### MATERIAL FOR THIS TASK
============

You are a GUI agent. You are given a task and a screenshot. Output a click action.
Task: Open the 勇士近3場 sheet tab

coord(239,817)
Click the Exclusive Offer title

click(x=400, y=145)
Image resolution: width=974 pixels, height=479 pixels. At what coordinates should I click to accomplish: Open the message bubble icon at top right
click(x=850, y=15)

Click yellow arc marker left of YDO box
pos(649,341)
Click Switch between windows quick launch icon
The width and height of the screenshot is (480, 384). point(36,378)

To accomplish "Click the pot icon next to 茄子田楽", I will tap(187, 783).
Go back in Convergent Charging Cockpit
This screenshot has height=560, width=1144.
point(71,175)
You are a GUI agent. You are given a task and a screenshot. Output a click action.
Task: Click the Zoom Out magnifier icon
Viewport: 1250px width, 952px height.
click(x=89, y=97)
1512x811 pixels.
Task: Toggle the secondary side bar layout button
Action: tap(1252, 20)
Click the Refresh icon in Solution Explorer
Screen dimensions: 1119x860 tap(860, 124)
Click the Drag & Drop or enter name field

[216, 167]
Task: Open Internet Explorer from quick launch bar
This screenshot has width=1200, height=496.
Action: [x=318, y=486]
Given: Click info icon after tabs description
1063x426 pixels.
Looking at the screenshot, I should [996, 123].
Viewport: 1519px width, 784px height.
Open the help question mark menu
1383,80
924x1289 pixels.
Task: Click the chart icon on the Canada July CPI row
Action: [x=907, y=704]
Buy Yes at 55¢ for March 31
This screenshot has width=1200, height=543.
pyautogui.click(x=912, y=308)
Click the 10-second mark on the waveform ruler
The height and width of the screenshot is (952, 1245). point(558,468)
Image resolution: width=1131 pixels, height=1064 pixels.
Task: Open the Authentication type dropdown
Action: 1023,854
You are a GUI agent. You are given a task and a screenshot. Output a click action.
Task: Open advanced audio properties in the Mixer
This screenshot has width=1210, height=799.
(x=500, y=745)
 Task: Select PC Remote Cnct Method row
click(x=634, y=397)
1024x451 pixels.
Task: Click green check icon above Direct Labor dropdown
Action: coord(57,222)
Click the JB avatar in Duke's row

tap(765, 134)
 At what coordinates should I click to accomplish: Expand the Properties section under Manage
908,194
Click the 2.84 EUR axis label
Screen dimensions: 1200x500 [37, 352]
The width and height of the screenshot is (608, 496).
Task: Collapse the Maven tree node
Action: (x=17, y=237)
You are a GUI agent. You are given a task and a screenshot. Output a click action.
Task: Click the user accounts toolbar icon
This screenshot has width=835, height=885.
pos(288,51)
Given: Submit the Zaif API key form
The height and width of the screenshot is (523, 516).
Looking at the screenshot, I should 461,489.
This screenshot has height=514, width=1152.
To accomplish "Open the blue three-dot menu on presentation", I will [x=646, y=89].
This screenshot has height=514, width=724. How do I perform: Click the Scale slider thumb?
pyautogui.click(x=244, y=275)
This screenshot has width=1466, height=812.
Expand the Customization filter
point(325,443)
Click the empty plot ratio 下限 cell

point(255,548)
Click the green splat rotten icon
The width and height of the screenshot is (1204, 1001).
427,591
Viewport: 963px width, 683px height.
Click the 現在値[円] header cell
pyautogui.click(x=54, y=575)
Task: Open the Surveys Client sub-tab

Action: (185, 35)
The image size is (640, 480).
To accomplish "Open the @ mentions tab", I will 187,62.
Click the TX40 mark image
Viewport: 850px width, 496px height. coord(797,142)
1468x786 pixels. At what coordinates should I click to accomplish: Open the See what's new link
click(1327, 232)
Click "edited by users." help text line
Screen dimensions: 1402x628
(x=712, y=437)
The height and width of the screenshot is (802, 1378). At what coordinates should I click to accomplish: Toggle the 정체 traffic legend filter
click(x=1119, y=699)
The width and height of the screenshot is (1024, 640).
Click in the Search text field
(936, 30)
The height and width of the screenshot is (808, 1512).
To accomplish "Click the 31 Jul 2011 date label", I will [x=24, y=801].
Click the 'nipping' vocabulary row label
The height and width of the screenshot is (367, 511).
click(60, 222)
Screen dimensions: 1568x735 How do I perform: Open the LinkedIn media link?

============

### ASSIGNED TASK
Nothing in the records may change; write them out again in full.

### SOLUTION
You are a GUI agent. You are given a task and a screenshot. Output a click action.
Task: Open the 勇士近3場 sheet tab

coord(239,817)
Click the Exclusive Offer title

click(x=400, y=145)
Image resolution: width=974 pixels, height=479 pixels. At what coordinates should I click to accomplish: Open the message bubble icon at top right
click(x=850, y=15)

Click yellow arc marker left of YDO box
pos(649,341)
Click Switch between windows quick launch icon
The width and height of the screenshot is (480, 384). point(36,378)

To accomplish "Click the pot icon next to 茄子田楽", I will tap(187, 783).
Go back in Convergent Charging Cockpit
This screenshot has height=560, width=1144.
point(71,175)
You are a GUI agent. You are given a task and a screenshot. Output a click action.
Task: Click the Zoom Out magnifier icon
Viewport: 1250px width, 952px height.
click(x=89, y=97)
1512x811 pixels.
Task: Toggle the secondary side bar layout button
Action: tap(1252, 20)
Click the Refresh icon in Solution Explorer
Screen dimensions: 1119x860 tap(860, 124)
Click the Drag & Drop or enter name field

[216, 167]
Task: Open Internet Explorer from quick launch bar
This screenshot has width=1200, height=496.
Action: [x=318, y=486]
Given: Click info icon after tabs description
1063x426 pixels.
Looking at the screenshot, I should [996, 123].
Viewport: 1519px width, 784px height.
Open the help question mark menu
1383,80
924x1289 pixels.
Task: Click the chart icon on the Canada July CPI row
Action: [x=907, y=704]
Buy Yes at 55¢ for March 31
This screenshot has width=1200, height=543.
pyautogui.click(x=912, y=308)
Click the 10-second mark on the waveform ruler
The height and width of the screenshot is (952, 1245). point(558,468)
Image resolution: width=1131 pixels, height=1064 pixels.
Task: Open the Authentication type dropdown
Action: 1023,854
You are a GUI agent. You are given a task and a screenshot. Output a click action.
Task: Open advanced audio properties in the Mixer
This screenshot has width=1210, height=799.
(x=500, y=745)
 Task: Select PC Remote Cnct Method row
click(x=634, y=397)
1024x451 pixels.
Task: Click green check icon above Direct Labor dropdown
Action: coord(57,222)
Click the JB avatar in Duke's row

tap(765, 134)
 At what coordinates should I click to accomplish: Expand the Properties section under Manage
908,194
Click the 2.84 EUR axis label
Screen dimensions: 1200x500 [37, 352]
The width and height of the screenshot is (608, 496).
Task: Collapse the Maven tree node
Action: (x=17, y=237)
You are a GUI agent. You are given a task and a screenshot. Output a click action.
Task: Click the user accounts toolbar icon
This screenshot has width=835, height=885.
pos(288,51)
Given: Submit the Zaif API key form
The height and width of the screenshot is (523, 516).
Looking at the screenshot, I should 461,489.
This screenshot has height=514, width=1152.
To accomplish "Open the blue three-dot menu on presentation", I will [x=646, y=89].
This screenshot has height=514, width=724. How do I perform: Click the Scale slider thumb?
pyautogui.click(x=244, y=275)
This screenshot has width=1466, height=812.
Expand the Customization filter
point(325,443)
Click the empty plot ratio 下限 cell

point(255,548)
Click the green splat rotten icon
The width and height of the screenshot is (1204, 1001).
427,591
Viewport: 963px width, 683px height.
Click the 現在値[円] header cell
pyautogui.click(x=54, y=575)
Task: Open the Surveys Client sub-tab

Action: (185, 35)
The image size is (640, 480).
To accomplish "Open the @ mentions tab", I will 187,62.
Click the TX40 mark image
Viewport: 850px width, 496px height. coord(797,142)
1468x786 pixels. At what coordinates should I click to accomplish: Open the See what's new link
click(1327, 232)
Click "edited by users." help text line
Screen dimensions: 1402x628
(x=712, y=437)
The height and width of the screenshot is (802, 1378). At what coordinates should I click to accomplish: Toggle the 정체 traffic legend filter
click(x=1119, y=699)
The width and height of the screenshot is (1024, 640).
Click in the Search text field
(936, 30)
The height and width of the screenshot is (808, 1512).
To accomplish "Click the 31 Jul 2011 date label", I will [x=24, y=801].
Click the 'nipping' vocabulary row label
The height and width of the screenshot is (367, 511).
click(60, 222)
Screen dimensions: 1568x735 How do I perform: Open the LinkedIn media link?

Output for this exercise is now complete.